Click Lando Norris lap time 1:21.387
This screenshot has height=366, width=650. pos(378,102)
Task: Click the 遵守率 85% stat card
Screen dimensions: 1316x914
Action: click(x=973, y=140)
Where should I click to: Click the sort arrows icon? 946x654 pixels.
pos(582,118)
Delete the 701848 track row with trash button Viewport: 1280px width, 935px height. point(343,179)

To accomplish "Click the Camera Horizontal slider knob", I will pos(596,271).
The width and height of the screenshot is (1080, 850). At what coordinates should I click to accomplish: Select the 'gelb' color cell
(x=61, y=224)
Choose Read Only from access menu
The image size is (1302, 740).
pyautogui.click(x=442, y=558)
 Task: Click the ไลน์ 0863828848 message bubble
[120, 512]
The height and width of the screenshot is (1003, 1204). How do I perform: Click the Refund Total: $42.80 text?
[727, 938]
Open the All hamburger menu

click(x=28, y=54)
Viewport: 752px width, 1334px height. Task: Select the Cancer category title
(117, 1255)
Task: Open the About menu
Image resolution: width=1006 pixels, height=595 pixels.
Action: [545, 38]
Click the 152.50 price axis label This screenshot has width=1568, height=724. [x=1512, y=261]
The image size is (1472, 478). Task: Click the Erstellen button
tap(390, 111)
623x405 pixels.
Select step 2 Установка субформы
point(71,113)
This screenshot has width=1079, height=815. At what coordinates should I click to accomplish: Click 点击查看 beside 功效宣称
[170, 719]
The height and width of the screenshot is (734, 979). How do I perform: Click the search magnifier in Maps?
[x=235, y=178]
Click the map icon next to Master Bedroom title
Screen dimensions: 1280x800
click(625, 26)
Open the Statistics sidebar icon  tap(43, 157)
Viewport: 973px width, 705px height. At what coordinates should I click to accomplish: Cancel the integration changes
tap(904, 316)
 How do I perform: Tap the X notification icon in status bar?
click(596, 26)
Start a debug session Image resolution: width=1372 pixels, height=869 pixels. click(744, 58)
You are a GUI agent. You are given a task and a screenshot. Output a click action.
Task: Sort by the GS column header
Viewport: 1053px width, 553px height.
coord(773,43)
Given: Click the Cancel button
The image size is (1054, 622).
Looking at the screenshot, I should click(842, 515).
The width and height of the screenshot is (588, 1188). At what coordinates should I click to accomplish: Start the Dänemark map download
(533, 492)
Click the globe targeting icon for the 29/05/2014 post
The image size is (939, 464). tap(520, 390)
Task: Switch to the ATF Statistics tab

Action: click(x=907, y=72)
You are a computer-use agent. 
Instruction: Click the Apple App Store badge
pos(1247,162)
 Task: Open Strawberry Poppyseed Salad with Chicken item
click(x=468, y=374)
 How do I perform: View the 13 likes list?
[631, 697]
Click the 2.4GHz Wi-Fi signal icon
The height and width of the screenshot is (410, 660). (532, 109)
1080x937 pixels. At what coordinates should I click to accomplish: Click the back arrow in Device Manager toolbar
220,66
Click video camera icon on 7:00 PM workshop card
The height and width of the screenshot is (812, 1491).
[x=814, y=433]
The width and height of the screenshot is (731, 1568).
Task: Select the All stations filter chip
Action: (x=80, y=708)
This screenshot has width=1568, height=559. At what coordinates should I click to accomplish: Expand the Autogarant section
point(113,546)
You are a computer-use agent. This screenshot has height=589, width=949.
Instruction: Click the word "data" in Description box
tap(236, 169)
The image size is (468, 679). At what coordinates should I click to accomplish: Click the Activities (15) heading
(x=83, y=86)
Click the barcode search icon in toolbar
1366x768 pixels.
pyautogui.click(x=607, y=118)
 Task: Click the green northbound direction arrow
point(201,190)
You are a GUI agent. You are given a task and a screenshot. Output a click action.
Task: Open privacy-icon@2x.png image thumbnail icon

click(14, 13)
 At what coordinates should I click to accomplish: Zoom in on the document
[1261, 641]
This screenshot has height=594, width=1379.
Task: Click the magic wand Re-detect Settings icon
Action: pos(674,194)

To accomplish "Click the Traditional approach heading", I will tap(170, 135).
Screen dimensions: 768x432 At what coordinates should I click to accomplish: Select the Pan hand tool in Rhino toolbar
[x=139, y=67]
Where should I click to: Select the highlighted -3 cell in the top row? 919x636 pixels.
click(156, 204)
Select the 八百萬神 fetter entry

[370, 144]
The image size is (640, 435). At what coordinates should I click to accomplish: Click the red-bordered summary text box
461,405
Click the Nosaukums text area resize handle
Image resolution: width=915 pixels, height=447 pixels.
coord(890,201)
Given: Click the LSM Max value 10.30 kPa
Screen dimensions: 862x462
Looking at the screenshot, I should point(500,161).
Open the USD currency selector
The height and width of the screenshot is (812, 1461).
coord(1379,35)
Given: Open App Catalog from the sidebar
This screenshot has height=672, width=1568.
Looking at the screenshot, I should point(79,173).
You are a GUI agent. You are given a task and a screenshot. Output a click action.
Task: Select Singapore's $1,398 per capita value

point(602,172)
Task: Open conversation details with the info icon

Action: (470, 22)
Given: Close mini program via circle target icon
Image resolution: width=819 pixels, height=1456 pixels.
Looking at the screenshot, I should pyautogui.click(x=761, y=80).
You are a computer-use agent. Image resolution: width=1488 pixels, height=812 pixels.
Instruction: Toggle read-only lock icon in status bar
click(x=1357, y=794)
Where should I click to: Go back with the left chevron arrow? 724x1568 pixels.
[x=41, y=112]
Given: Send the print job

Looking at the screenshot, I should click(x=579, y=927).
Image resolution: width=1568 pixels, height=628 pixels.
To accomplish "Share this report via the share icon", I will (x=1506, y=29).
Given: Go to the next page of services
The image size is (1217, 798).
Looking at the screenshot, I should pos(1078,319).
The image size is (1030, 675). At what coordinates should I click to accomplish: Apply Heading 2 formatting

|---|

Instructions for the task: Quote the data above from the line containing "Task: Open privacy-icon@2x.png" to the line containing "Given: Click the LSM Max value 10.30 kPa", inclusive, and stop.

Result of the task:
Task: Open privacy-icon@2x.png image thumbnail icon

click(14, 13)
 At what coordinates should I click to accomplish: Zoom in on the document
[1261, 641]
This screenshot has height=594, width=1379.
Task: Click the magic wand Re-detect Settings icon
Action: pos(674,194)

To accomplish "Click the Traditional approach heading", I will tap(170, 135).
Screen dimensions: 768x432 At what coordinates should I click to accomplish: Select the Pan hand tool in Rhino toolbar
[x=139, y=67]
Where should I click to: Select the highlighted -3 cell in the top row? 919x636 pixels.
click(156, 204)
Select the 八百萬神 fetter entry

[370, 144]
The image size is (640, 435). At what coordinates should I click to accomplish: Click the red-bordered summary text box
461,405
Click the Nosaukums text area resize handle
Image resolution: width=915 pixels, height=447 pixels.
coord(890,201)
Given: Click the LSM Max value 10.30 kPa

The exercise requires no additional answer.